Equally important is fostering trust between team members. For example: If two people struggle to collaborate, find a medium-sized task for them to tackle together. Encourage them to present their approach to the team during the next sprint retrospective. This builds not only trust but also empathy and mutual respect. Investing in these relationships doesn’t directly solve technical problems, but it strengthens the team’s culture—the most critical human API. A team that trusts one another can begin to exceed the sum of its parts. Collaboration becomes natural, ideas flow freely, and results improve exponentially.


Delegation Is Not Abdication

One of the most common mistakes new leaders make is either micromanaging or avoiding delegation altogether. When you were an IC and given a task, you took it on and executed it solo. You were responsible for your own work output and, concordantly, you handled all aspects of that work directly. However, as a leader, you are now responsible for the team; the team’s output (as well as their well-being) is your output. Effective delegation isn’t about offloading tasks, it’s about strategically empowering your team.

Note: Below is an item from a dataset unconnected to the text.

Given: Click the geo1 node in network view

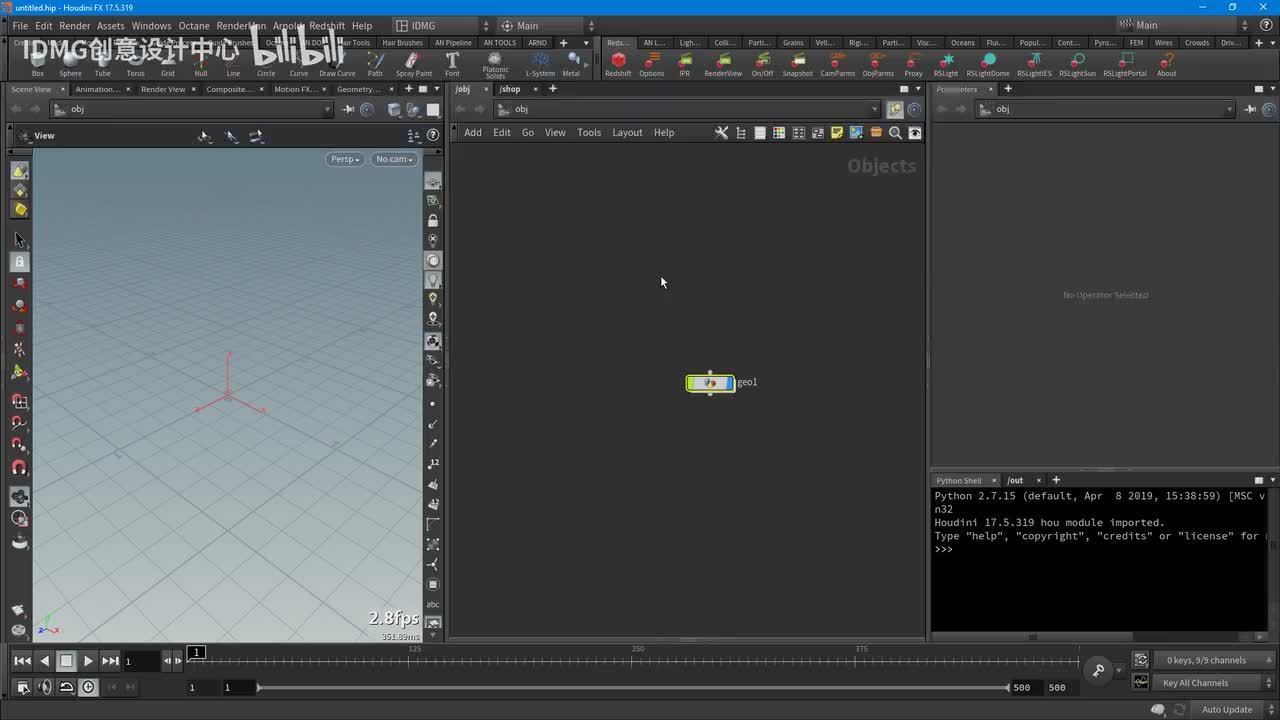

Your job is to identify who on your team is best suited, at that moment in time, for a particular challenge and give them the autonomy to tackle it. “At that moment in time” could mean the task needs to be done quickly by the team’s expert. Or, it could mean you have extra runway and an opportunity to level up a less experienced team member. This doesn’t mean stepping away entirely. Provide clear goals, context, and the necessary resources, then check in periodically to offer support, but not to micromanage. Delegation done right enables your team to grow while freeing you to focus on higher-level strategy.


Final Thoughts

Stepping into leadership without losing your way requires letting go of the mindset that made you an exceptional IC. This change is not about giving up your technical skills but, rather, expanding your focus to include the human dynamics that underpin every successful team. By avoiding the pitfalls of directive leadership, considering the human impact of technical decisions, delegating effectively, and fostering trust as the foundation of collaboration, you can guide your team to grow, succeed, and thrive.


Leadership is not about directing the orchestra; it’s about setting the stage so the musicians can perform their best. If you embrace this role, you’ll find that your success as a leader is deeply intertwined with the success of your team.